TEKS BACAAN -
○ ○ ○ ○
Selama sebulan penuh, masyarakat Afrika Selatan dan bahkan seluruh dunia larut dalam eforia Piala Dunia 2010, yang akan mementaskan laga terakhir di Stadion Soccer City, Johannesburg, Minggu malam (Senin dinihari WIB).

Selama sebulan penuh itu pula, Piala Dunia yang diikuti 32 negara dan untuk pertama kali digelar di Benua Hitam itu, menghadirkan banyak tragedi dan kisah tragis.

Tapi mungkin tidak banyak yang memikirkan, bagaimana dengan nasib sepuluh stadion megah yang dibangun dengan anggaran miliaran dolar Amerika Serikat (AS) itu.

Dari Stadion Soccer City di Johannesburg, Green Point di Cape Town dan Moses Mabhida di Durban, para penggemar sepak bola yang datang dari hampir seluruh penjuru dunia, terkagum-kagum melihat kemegahan stadion tersebut.

Presiden federasi asosiasi sepakbola sedunia (FIFA),  Sepp Blatter, pun memuji fasilitas stadion dengan menyebutnya ibarat untaian mutiara.

"Tidak ada satu pun negara di Eropa sekali pun yang mempunyai stadion sebagus dan seindah ini, hanya di Afrika Selatan," puji Blatter.

Tapi yang menjadi pertanyaan usai Piala Dunia 2010 adalah, siapa yang akan membiayai perawatan seluruh stadion yang pembangunannya setelah menguras kas negara Afrika Selatan sebesar 11 miliar rand tersebut?

Banyak yang khawatir kalau stadion tersebut akan menjadi mubazir karena pada dasarnya pertandingan sepak bola belum menjadi perhatian utama masyarakat karena kalah bersaing dengan rugby. Sementara klub-klub rugby tersebut pada umumnya sudah memiliki stadion sendiri.
○ ○ ○ ○
TUGAS SINGKAT A -
Jawablah pertanyaan berikut berdasarkan teks tentang stadion Piala Dunia 2010.
(i) Berapa negara yang ikut serta dalam Piala Dunia 2010?
(ii) Di stadion mana laga terakhir Piala Dunia 2010 akan dipentaskan?
(iii) Berapa besar kas negara Afrika Selatan yang terkuras untuk pembangunan stadion-stadion tersebut?
TUGAS SINGKAT B - Teruskan teks tentang stadion Piala Dunia 2010 mulai dari kalimat terakhirnya.

DATA SUMBER -
○ ○ ○ ○
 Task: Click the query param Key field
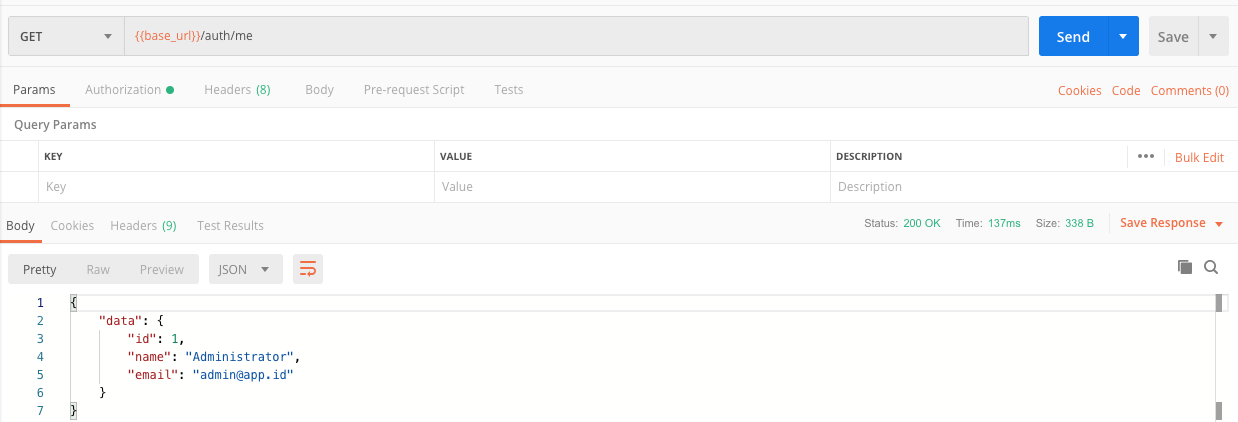click(x=236, y=187)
○ ○ ○ ○
HASIL A -
(i) 32 negara.
(ii) Di Stadion Soccer City, Johannesburg.
(iii) Sebesar 11 miliar rand.

HASIL B -
Sebuah konsorsium yang membangun Green Point di Cape Town mengatakan bahwa mereka sebenarnya sudah punya rencana terhadap segala fasilitas di stadion yang berlokasi dekat objek wisata Table Mountai itu.

Stadion yang dibangun dengan biaya 4,5 milar rand tersebut akan dijadikan arena konser, pertandingan rubgy, konperensi, serta berbagai acara lainnya.

"Setidaknya kami sudah mempunyai sepuluh agenda acara pada tahun pertama 2011 nanti," kata Morne du Plessis, ketua eksekutif SSOC, perusahaan yang bergerak di bidang penyelenggara acara.

Pihak SSOC, menurut du Plessis, telah memiliki dua konser besar, satu pada November 2010 dan satu lagi pada Maret 2011.

Perjanjian dengan pemerintah kota Cape Town tergolong longgar, karena mereka tidak harus membayar sewa jika mereka tidak berhasil memperoleh keuntungan, tapi harus menyetor sebesar 30 persen kalau ada keuntungan.

Pemerintah Kota Durban juga sudah mempunyai rencana mengenai masa depan Stadion Moses Mabhida yang berkapasitas 70.000 tempat duduk.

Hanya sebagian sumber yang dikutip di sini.